The study by the National Farmers’ Union (NFU) found that there were more than 1,500 unfilled vacancies on British farms in May, during what was a busy harvesting period.
The NFU is calling on the Government and newly appointed Environment Secretary Michael Gove to give reassurances to growers that there will be clarity on how farms will access a reliable and competence workforce, both in the short-term and post-Brexit.
Ali Capper, the NFU’s horticulture and potatoes board chairman, said: “A lack of clarity regarding the UK’s future relationship with the EU and a weakened sterling has contributed to the reduction in workers on farm now being reported by labour providers who source seasonal workers.
“Farmers and growers need to know how the Government will deal with the need from industries that rely on seasonal workers and the NFU is calling for reassurance farmers will be able to source a reliable and competent workforce both now and in the future.

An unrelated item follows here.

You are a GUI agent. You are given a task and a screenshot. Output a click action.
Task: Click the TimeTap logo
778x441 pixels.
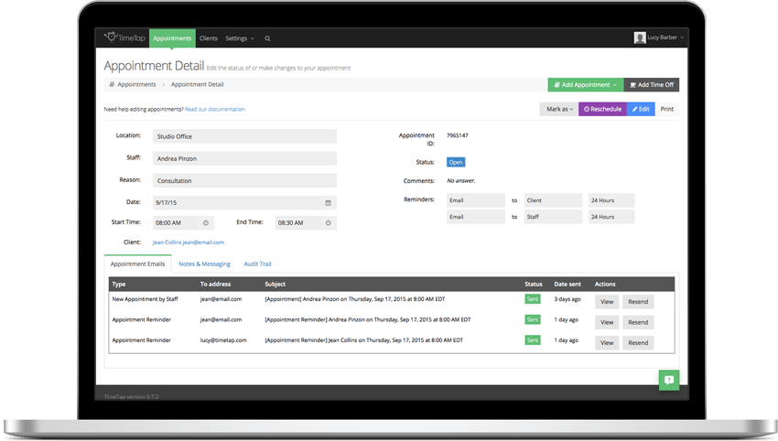tap(124, 38)
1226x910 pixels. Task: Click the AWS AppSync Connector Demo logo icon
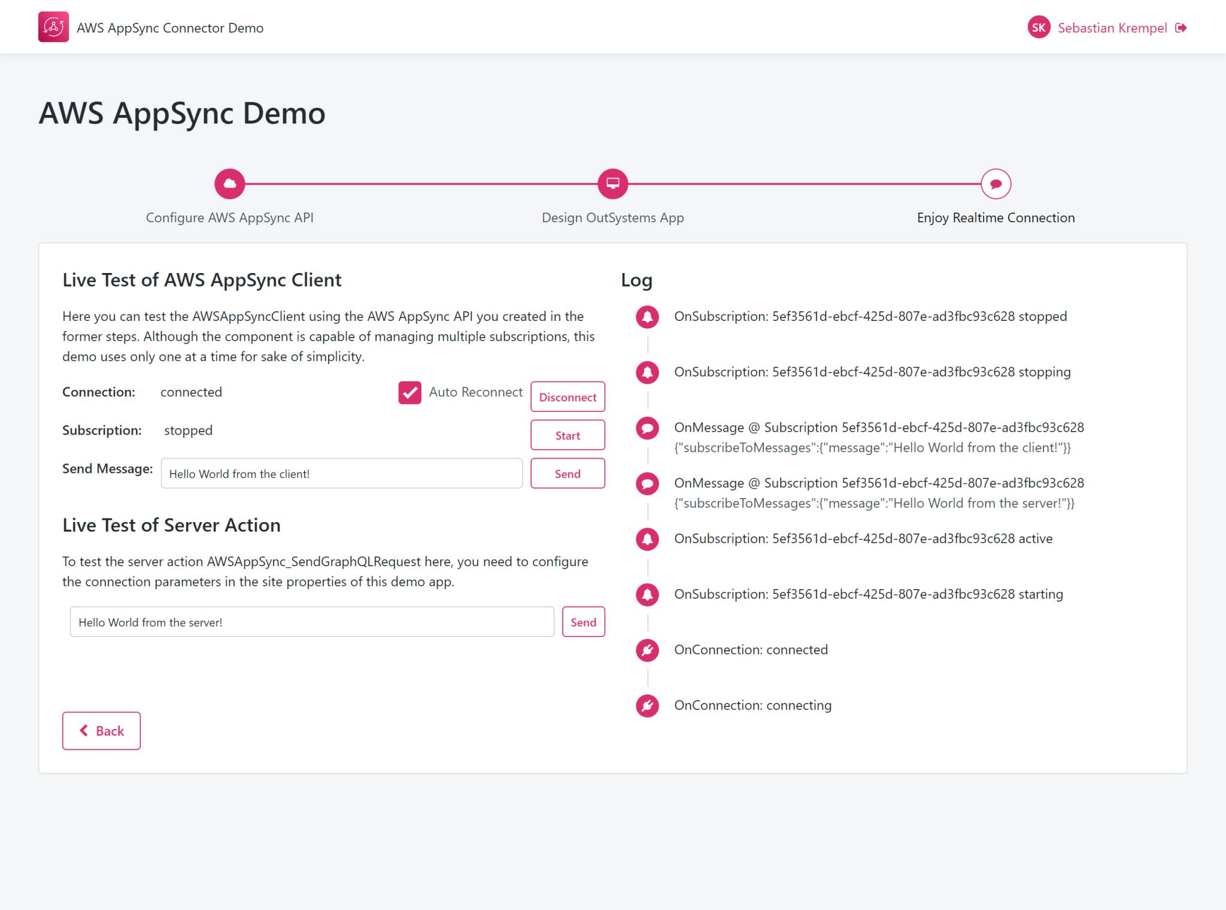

“Without that, this trend is likely to continue and at this stage in the season any further tightening in the workforce will hit hard on farms.”
The survey, covering the period January to May this year, shows the number of labour providers unable to meet the requirements of the farms they supplied rose four-fold.
The proportion of returning labourers also dropped significantly during the start of the year, falling from 65 per cent to 33 per cent.
Mrs Capper said: “Returnees are absolutely vital. Their past experience and technical ability makes them so valuable and losing them is a big concern.
“This robust survey represents 30 per cent of the total seasonal workforce and it is crucial Government understands the importance of seasonal workers to an industry that provides the raw ingredients to feed the nation.”
Ross Murray, president of the Country Land and Business Association (CLA), said the government’s new immigration bill was a chance for government to provide clarity on how it will ensure businesses across the rural economy have access to the workers that they need.